Much of the power outage in Texas is a result of failure to protect legacy power generating systems from the effects of frigid temperatures. However, outages would have been much more widespread, and would have lasted longer had the state been completely dependent on “sustainable” power generation. Yet that consideration is completely ignored by proponents of completely abandoning traditional forms of power generation.
Winter storms aren’t the only problem.When summer rolls around and temperatures soar, excessive power demand, instigated by unusually high use of air conditioners, also leads to power outages. Clearly, there is a shortfall of electrical power generating capacity. Yet in what will ultimately be a failed quest to achieve zero greenhouse gas (GHG) emissions, environmental activists and politicians are pushing for houses, vehicles and commercial/industrial sites to be fully powered by electricity that is generated unreliable sources.
Fossil Fuels – Zero emissions, smoke and mirrors
Capacity aside, claims of zero GHG emissions exist only behind a veil of smoke and mirrors. Consider electric vehicles. They are claimed to generate zero emissions. That’s true at the vehicle itself, but because the GHG emissions created in creating the electricity needed to charge their batteries are generated remotely. The majority of electric vehicle (EV) recharging stations are powered by electricity received from power generating facilities that burn natural gas or coal. Consider the accompanying photo of a battery recharging station powered by a diesel generator. Although there are relatively few of these, they are emblematic of the fairy tale that electric vehicles generate zero emissions. Consumption of electricity does not result in zero emissions unless it is generated exclusively by sources powered by nuclear, wind, hydroelectric, or solar energy.
That doesn’t mean EVs don’t provide reductions in greenhouse gas emissions, only that their use does not result in zero emissions. Consequently, unless there are major changes in methods of electricity generation, or a shift to a different fuel source, the requirements imposed by state and local governments to achieve zero emissions by a specified date cannot be met.

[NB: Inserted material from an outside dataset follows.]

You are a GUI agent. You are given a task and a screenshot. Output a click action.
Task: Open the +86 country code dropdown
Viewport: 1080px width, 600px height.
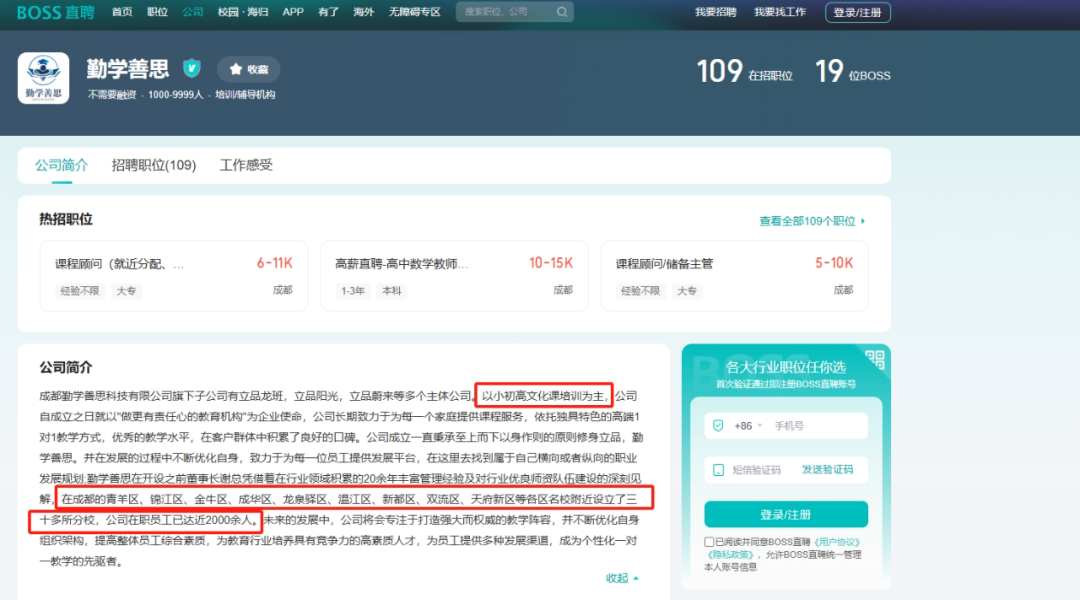click(748, 425)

Then there is the issue of having enough electrical power regardless of the mode of generation. As the situation in Texas illustrated, renewable generating sources sometimes aren’t. When the windmills freeze and snow, ice and clouds block the sun from reaching solar panels, electricity is generated by nuclear, hydro or fossil fuels- or it’s not generated at all. As reliance on renewable source of power generation increase, so does the number of people who will be without power when a crisis arises.
The impact of greenhouse gas emissions during manufacture is also a factor that interferes with the zero- emissions fairy tale having a happy ending. According to the Union of Concerned Scientists, “Manufacturing a mid-sized EV with an 84-mile range results in about 15 percent more emissions than manufacturing an equivalent gasoline vehicle. For larger, longer-range EVs that travel more than 250 miles per charge, the manufacturing emissions can be as much as 68 percent higher.”
The concerned scientists also state that EVs make up for their higher manufacturing emissions within 18 months (or less) of driving. That’s largely because on a per mile basis, electricity generated by natural gas or coal-fired generating facilities emit less carbon dioxide than gasoline or diesel fuel. In areas where generation of electricity does not rely on the burning of fossil fuels, the payback is faster.
There’s no question that fossil fuels are on the way out, but there’s also no question that current alternatives, such as windmills and solar are not viable replacements. Complete elimination of fossil fuels and total reliance on non-GHG emitting energy sources won’t become achievable until new technology such as hydrogen fuel cells are perfected.
In the mean time, politicians seeking to demonstrate their environmental consciousness will continue to ignore reality and push for the perfect storm of power outages – ever greater consumption of electrical power and greater reliance on expensive, unreliable forms of power generation. Will anybody be able to read about the Green New Deal when the lights are out?